### Given text
******************************
Saturday, February 10, 2007

Game theory

Spent part of the day on my Social Studies assignment. This was to design and construct a game that helped students learn about any area of social studies in an engaging way. This kind of thing is gravy to me, as I used to make board games and such for my own amusement as a young (and very probably maladjusted) child. I designed a board game with trivia questions on cards; I drew a freehand outline of the United States and put a series of squares more or less within those parameters. All the questions had to do with the expansion of the United States, from the 1600s to about 1890 or so. And because this is Texas and I geared it to fourth grade, I weighed the deck heavily with questions on Texas history.

I didn't do any deep research for the questions, but I did look up (on the web) specific dates, names of battles and treaties, and so forth for every question. And I've got to say this about American expansion: the United States broke treaties with everyone. We made solemn agreements with, and then stabbed in the back, not just all the Indian tribes, but the French, the British, Spain, Mexico.

And here's the big lesson, which Texans in particular, with the skewed "history" they force feed their children, seem completely oblivious to. Aside from Alaska and the Louisiana Purchase, which was a criminally good bargain made at war-weary Napoleon's expense, pretty much all of our expansion came from unprovoked wars, land-grabs and violent border disputes. We sure showed Mexico good at San Jacinto, huh? That taught them a lesson! Namely, not to welcome American settlers onto their land. Hey, maybe we Texians as a people have a sort of atavistic memory of this perfidy, and that's why we're so afraid to open this land back to them again. The thief, that is, thinks everyone is a thief.
******************************
### Given entries

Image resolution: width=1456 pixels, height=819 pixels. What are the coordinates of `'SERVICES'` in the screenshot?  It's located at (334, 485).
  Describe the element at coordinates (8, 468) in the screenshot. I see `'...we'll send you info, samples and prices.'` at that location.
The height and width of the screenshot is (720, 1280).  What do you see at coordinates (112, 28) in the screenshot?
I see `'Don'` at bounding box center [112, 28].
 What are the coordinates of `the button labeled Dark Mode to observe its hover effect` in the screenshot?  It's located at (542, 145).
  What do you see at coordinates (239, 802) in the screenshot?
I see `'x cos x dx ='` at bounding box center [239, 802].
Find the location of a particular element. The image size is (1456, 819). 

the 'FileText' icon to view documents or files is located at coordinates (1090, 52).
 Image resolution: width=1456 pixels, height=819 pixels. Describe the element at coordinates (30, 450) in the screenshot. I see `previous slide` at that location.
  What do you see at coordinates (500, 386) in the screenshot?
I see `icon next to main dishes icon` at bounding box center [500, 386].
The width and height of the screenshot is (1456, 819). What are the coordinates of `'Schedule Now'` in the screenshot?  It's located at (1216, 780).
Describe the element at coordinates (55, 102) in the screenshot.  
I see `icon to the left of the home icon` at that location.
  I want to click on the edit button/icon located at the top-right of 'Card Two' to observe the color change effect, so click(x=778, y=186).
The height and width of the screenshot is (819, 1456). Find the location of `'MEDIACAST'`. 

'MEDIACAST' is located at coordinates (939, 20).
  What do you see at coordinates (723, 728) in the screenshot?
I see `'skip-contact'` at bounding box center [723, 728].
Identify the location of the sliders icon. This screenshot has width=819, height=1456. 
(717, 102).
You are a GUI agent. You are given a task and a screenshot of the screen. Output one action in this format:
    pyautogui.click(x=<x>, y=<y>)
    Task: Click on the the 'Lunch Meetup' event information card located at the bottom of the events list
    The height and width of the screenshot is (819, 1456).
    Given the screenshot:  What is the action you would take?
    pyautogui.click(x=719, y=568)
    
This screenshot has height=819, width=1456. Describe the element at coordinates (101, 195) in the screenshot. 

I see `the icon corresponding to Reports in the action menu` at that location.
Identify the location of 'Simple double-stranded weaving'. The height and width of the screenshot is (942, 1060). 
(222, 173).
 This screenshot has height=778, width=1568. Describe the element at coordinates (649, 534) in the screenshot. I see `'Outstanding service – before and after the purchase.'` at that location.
******************************
### What to work on
A) Copy the stretch of the blog entry from "Spent part of" through "on Texas history.".
B) Answer these questions from the blog entry:
(i) For what grade was the game designed?
(ii) What did the writer look up on the web for every question?
(iii) Which two cases are named as exceptions to expansion through wars, land-grabs and border disputes?

### Responses in order
A)
Spent part of the day on my Social Studies assignment. This was to design and construct a game that helped students learn about any area of social studies in an engaging way. This kind of thing is gravy to me, as I used to make board games and such for my own amusement as a young (and very probably maladjusted) child. I designed a board game with trivia questions on cards; I drew a freehand outline of the United States and put a series of squares more or less within those parameters. All the questions had to do with the expansion of the United States, from the 1600s to about 1890 or so. And because this is Texas and I geared it to fourth grade, I weighed the deck heavily with questions on Texas history.

B)
(i) Fourth grade.
(ii) Specific dates and the names of battles and treaties.
(iii) Alaska and the Louisiana Purchase.